Quel a été le plus gros défi ?

La désinformation. Les informations de santé publique étaient généralement acceptées et partagées sans trop de réticences, ce qui a énormément facilité la protection des communautés. Le manque de confiance est plus grand que jamais, ce qui complique le travail des professionnels de santé.

En outre, nous travaillons à l’aveugle dans bien des endroits : il n’y a pas de tests, donc nous ne savons pas quelle est la situation et certaines personnes ne veulent pas être testées, en raison du risque de stigmatisation. Les statistiques officielles ne fournissent pas le nombre réel de cas et nous devons donc croiser les informations. Dans l’un des pays où nous opérons, la demande de sépultures a été multipliée par 10 dans les cimetières, et les fossoyeurs n’ont pas pu suivre. Nous avons donc dû mener une enquête, en quelque sorte, pour déterminer où notre aide était (et reste) la plus nécessaire.

 

Avec tous ces débats sur les « bonnes façons » de gérer la covid, comment avoir confiance en vos décisions ?

Nous examinons de manière indépendante toutes les données et recherches. Nous sommes très exigeants quant à la provenance des informations que nous recueillons. Il est important d’avoir plusieurs sources que nous pouvons croiser, puis approuver. Des sources issues de revues de qualité, fiables, soumises à l’examen d’organismes de contrôle rigoureux. Nous avons la chance de disposer d’une équipe technique très compétente, et je pense que nous pouvons compter sur leur parfaite diligence.

 

Contrairement à la plupart des crises face auxquelles nous intervenons, celle-ci a concerné chacun d’entre nous. Avez-vous été personnellement touchée par cette crise ?

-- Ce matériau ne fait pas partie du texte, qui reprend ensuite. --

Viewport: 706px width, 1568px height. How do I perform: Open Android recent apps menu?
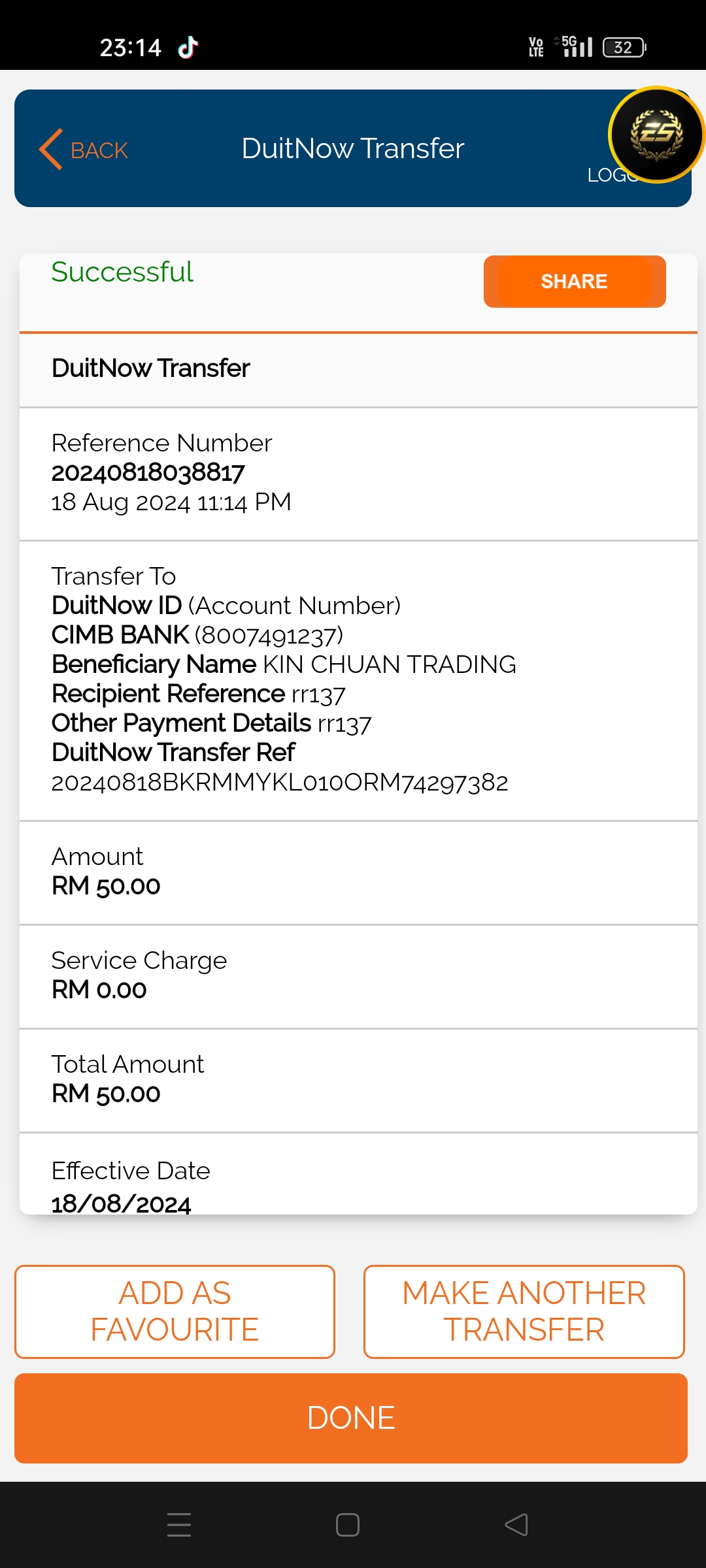point(178,1524)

Ma mère, en âge avancé, est restée confinée dans un établissement pendant un long moment, si bien que nous n’avons pas pu lui rendre visite quotidiennement en famille. Elle fait partie d’un groupe d’individus vulnérables à haut risque, donc nous faisons preuve d’une grande prudence. J’ai également perdu un ami à cause du virus et je connais beaucoup d’autres personnes qui en ont perdu également. L’endroit où je vis me permet d’avoir la chance d’accéder à de nombreux services et outils. Mais le virus nous a tous touchés.

 

Quand pensez-vous que les choses vont revenir à la normale ?

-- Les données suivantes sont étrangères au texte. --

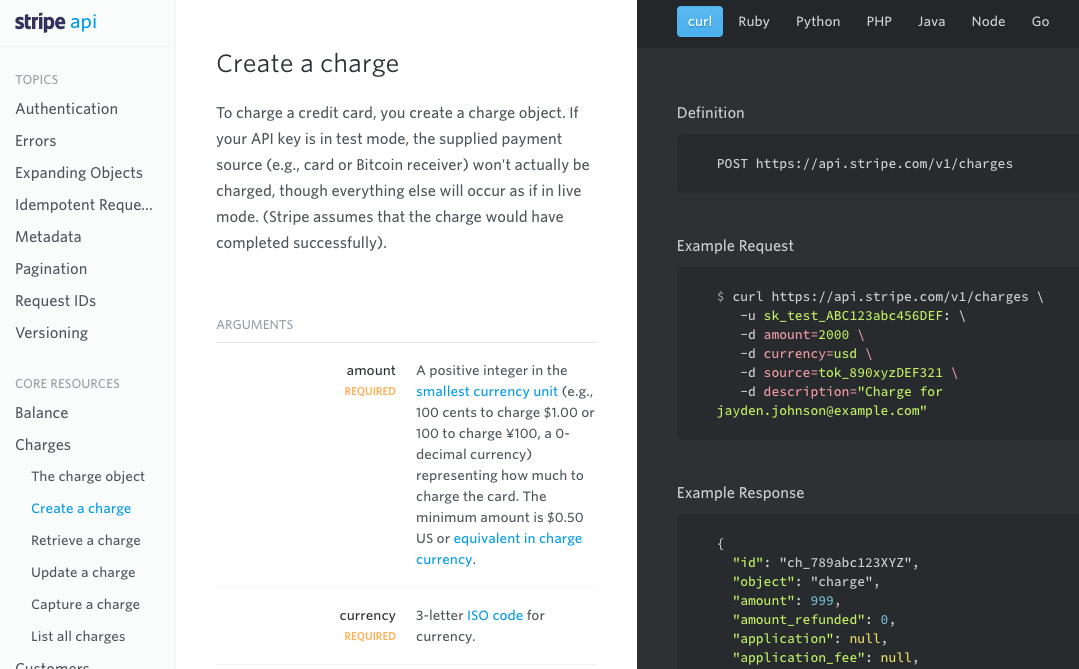Navigate to the Pagination topic
This screenshot has width=1079, height=669.
click(x=51, y=269)
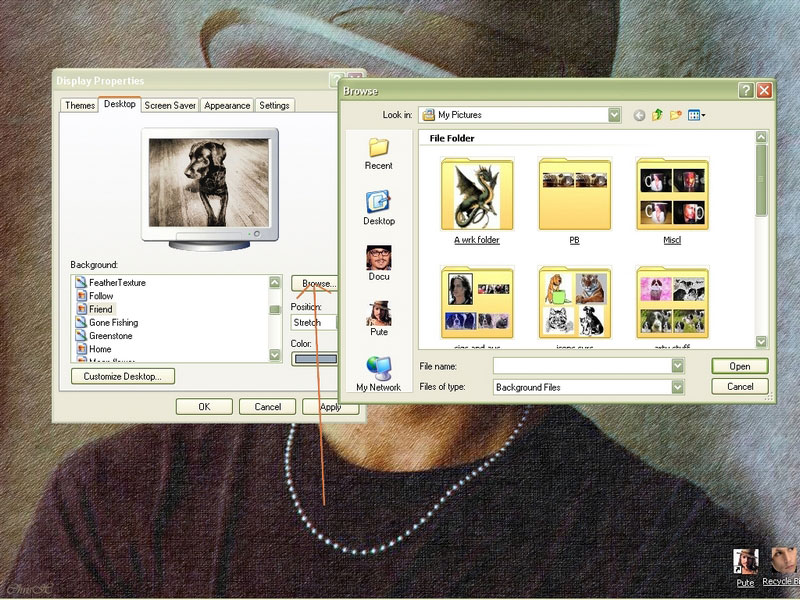Select Desktop in the places bar

[x=379, y=208]
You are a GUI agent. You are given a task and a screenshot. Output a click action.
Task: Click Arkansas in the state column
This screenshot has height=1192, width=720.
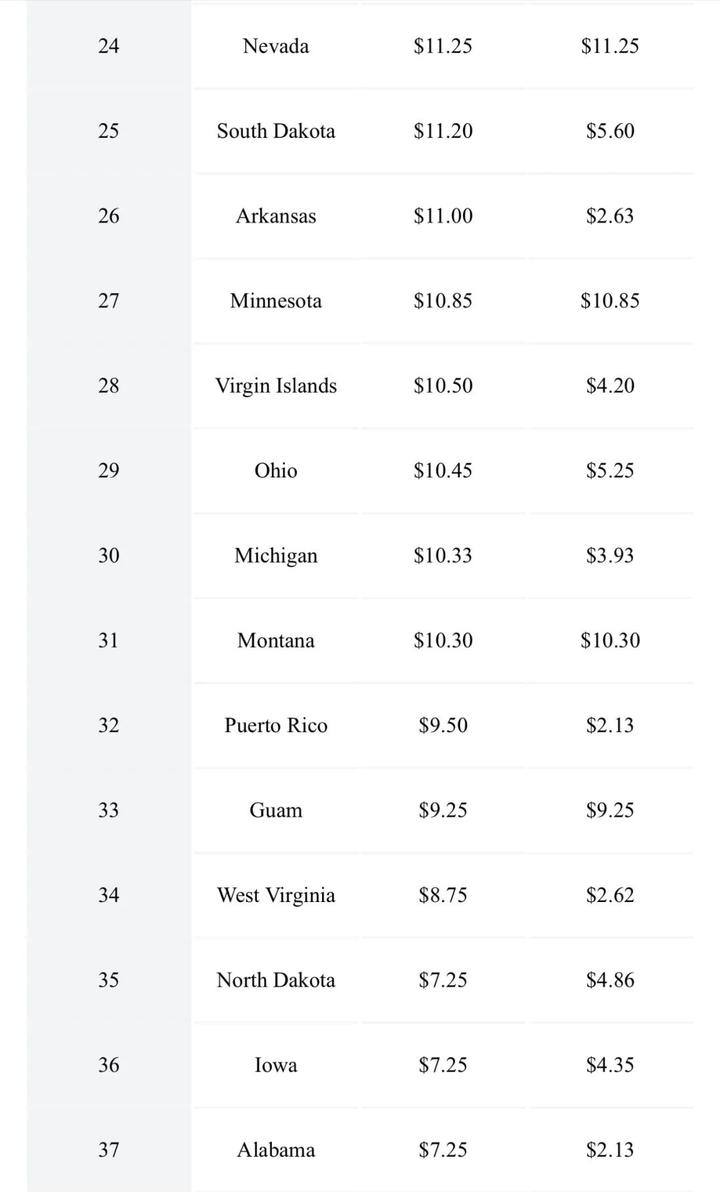coord(275,216)
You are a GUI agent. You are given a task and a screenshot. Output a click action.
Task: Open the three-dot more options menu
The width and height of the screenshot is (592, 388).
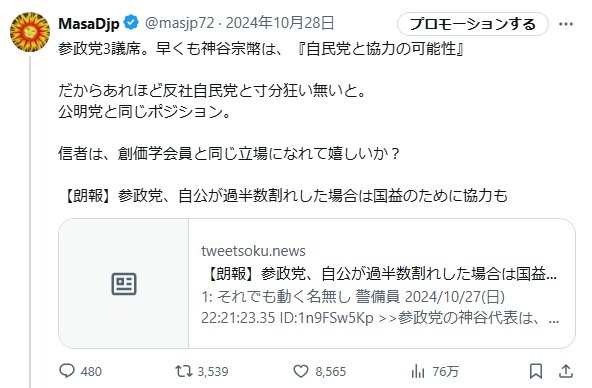click(x=566, y=24)
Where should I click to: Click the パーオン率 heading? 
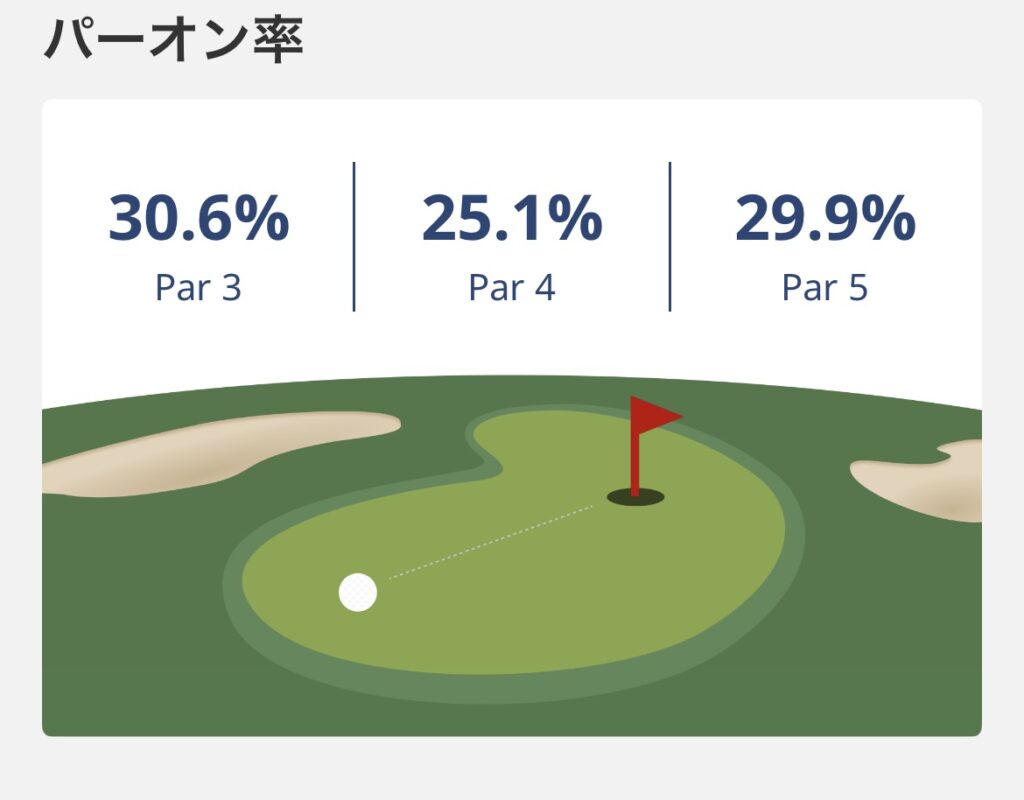(x=173, y=41)
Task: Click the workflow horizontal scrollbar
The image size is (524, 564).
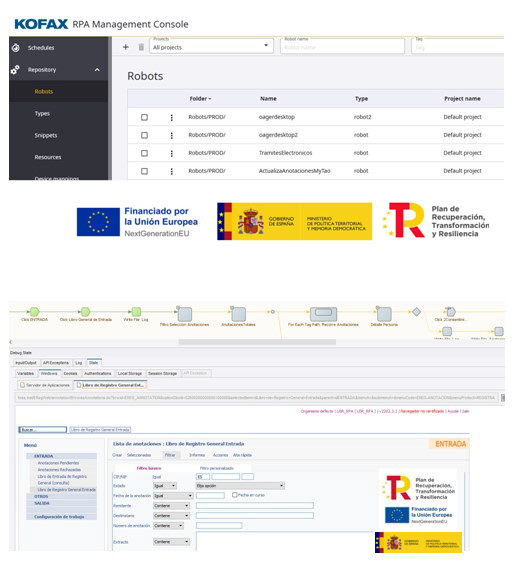Action: [x=257, y=342]
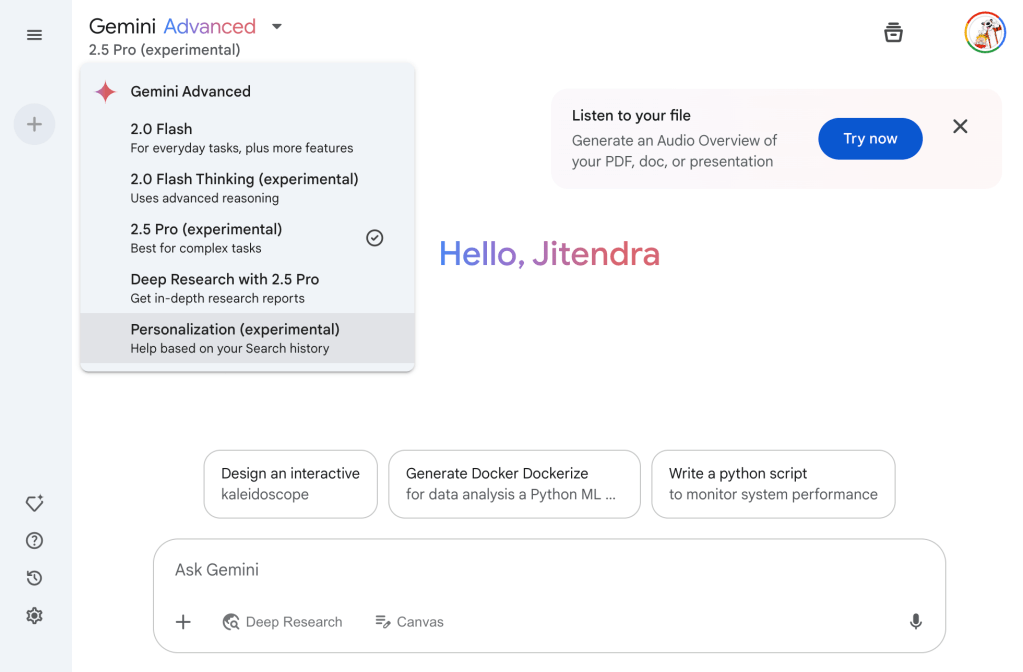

Il n’y a pas de retour à la normale possible, il faut s’y résoudre. De nombreux pays occidentaux maîtrisent désormais le virus. Mais il s’agit toujours d’un problème mondial, pas seulement d’une menace pour les pays pauvres : plus il y a de cas de contamination dans le monde, plus le virus mute naturellement, ce qui ouvre la porte à l’apparition d’un nouveau variant. Désormais, nous devons intégrer les mesures de lutte contre la covid dans toutes nos activités afin qu’elles deviennent des habitudes plutôt que des mesures de crise. Une grande lassitude à l’égard de la covid est palpable, à juste titre. Mais l’épreuve est loin d’être terminée, même si c’est notre souhait le plus cher. C’est un marathon, pas un sprint.

 

Face à ces nombreux défis, quels sont vos motifs d’espoir ?

Le partage des informations a été rapide et intense, et les individus ont su mettre de côté tout territorialisme. Un peu partout, nous avons pu constater l’esprit d’innovation et la résilience des communautés. Idem pour le personnel de Medair qui continue de se réunir pour trouver de nouvelles solutions et approches, sans oublier les personnes qui veillent sur leurs voisins et les communautés auprès desquelles nous intervenons.

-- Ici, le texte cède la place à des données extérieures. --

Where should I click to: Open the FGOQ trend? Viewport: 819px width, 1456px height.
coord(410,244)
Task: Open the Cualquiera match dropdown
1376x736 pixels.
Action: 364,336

Il s’agit d’une nouvelle pathologie ; nous ignorions tout à son sujet auparavant. Mais regardez où nous en sommes aujourd’hui. Le chemin à parcourir est encore long, mais il y a beaucoup de héros de l’ombre au sein de Medair et ailleurs : des personnes qui travaillent dur en coulisses, malgré les difficultés. Voilà ce qui me donne de l’espoir : ceux qui travaillent dur pour aider les autres, en toute discrétion.

 

La Dr Wendy Dyment est une pédiatre américaine spécialiste en médecine tropicale et santé internationale. Elle travaille dans l’humanitaire depuis plus de 20 ans. Elle dirige l’équipe de conseillers en santé et nutrition du Bureau d’assistance mondial de Medair.